Model Validation + Geospacial Graphics

Tuesday, June 3

Today we will…

They are coming along very nicely!
Final submission should be a polished report.
- Integrate writing and analysis.
Think about the readability of the numbers you are presenting.
- Do you need 6 decimal places?
- Is scientific notation easily understood?
Include units on your plots including any transformations
Don’t display the raw R lm() output

There are lots of different metrics to measure model performance!
- Your choice depends on the type of model and what is “good” for the context
- Do you only care about predictions?

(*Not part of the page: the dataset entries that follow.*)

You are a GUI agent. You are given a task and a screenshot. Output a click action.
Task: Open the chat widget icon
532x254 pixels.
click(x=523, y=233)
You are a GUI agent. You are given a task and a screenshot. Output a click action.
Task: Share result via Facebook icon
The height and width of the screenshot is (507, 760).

Or more about inference?

Even if a model is “good” according to our metric with the data we have, how do we know if it will still work well with other data?

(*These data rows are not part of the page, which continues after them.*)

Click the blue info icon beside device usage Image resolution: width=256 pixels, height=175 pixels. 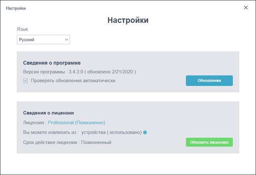point(145,133)
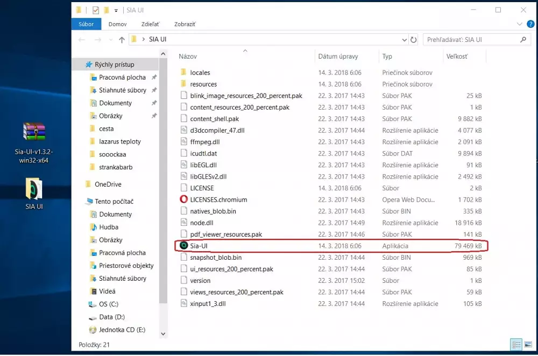The width and height of the screenshot is (538, 356).
Task: Open the address bar history dropdown
Action: point(405,40)
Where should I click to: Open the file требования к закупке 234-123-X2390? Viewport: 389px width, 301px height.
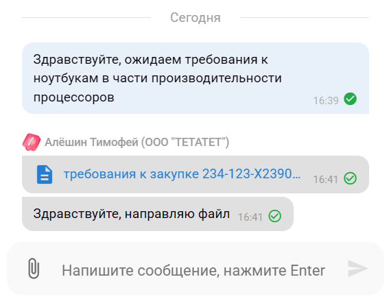(182, 173)
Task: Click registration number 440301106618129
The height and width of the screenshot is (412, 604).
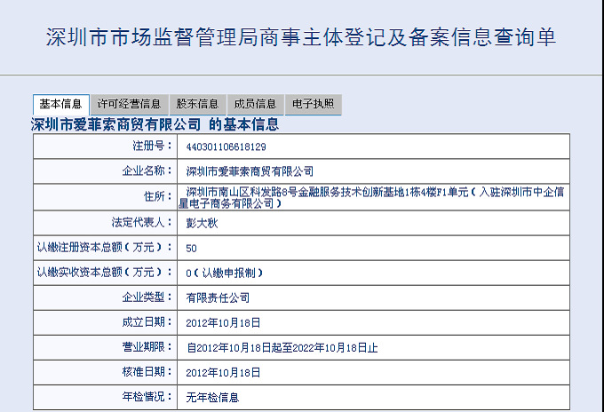Action: (227, 147)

Big idea: Reserve part of your data for testing to get an idea of how the model would do on outside data
1. Split your data into a training and a testing set (typically 80%/20%)
2. Set the testing set aside
3. Do all the model development you want with the training data
4. Fit a final model with the training data
5. Generate predictions from that model with the testing data and calculate your performance metric
6. Compare the testing and training metrics

If the model is overfit…
- test performance < training performance
If the model is underfit …
- test performance > training performance
If the model is neither over nor underfit …
- test performance \(\approx\) training performance

Iterates over \(k\) train / test splits
Uses all of the data
Especially useful for model development
- covariate selection
- specifying parameters for ML models

Choose a value for \(k\)
Split data into \(k\) folds
For fold \(i\) from 1 … \(k\):
1. Fit model on observations not in fold \(i\)
2. Generate predictions from this model for the observations in fold \(i\)
3. Calculate and save performance metric of interest
Average the \(k\) performance metrics across folds

0.Choose a value for \(k\)

k <- 5

n <- nrow(ncbirths) 

ncbirths <- ncbirths |> 
  mutate(fold_cut = cut(1:n, breaks = k, labels = FALSE))

ncbirths <- ncbirths |> 
  mutate(fold_random = sample(rep_len(1:k, length.out = n),
                       size = n))

We implemented 5-fold CV for the model of birth weight on gestation weeks with the NC births data…

cv_r2

[1] 0.4677269 0.5130754 0.4223354 0.4381092 0.3779959

mean(cv_r2)

[1] 0.4438486

The \(R^2\) from fitting the model on the full dataset was 0.449, so it appears the model is neither overfitting or underfitting.

Plotting geospacial data can uncover patterns that would be hard to determine through other analyses …

… It can also help make grouping of observations in your analysis clear!

There are now many tools in R to plot geospacial data
maps / mapdata + geom_polygon()
- pros: simplest way to map the US counties / states and world countries
- cons: doesn’t include all geospacial boundaries you might want!
sf
- pros: work with any common spacial object (like those used in ArcGIS) plus well maintained and up to date!
- cons: a bit more of a learning curve to use

You are implementing CV and animated plots in your project, so we’ll take this time to practice making nice maps with ggplot!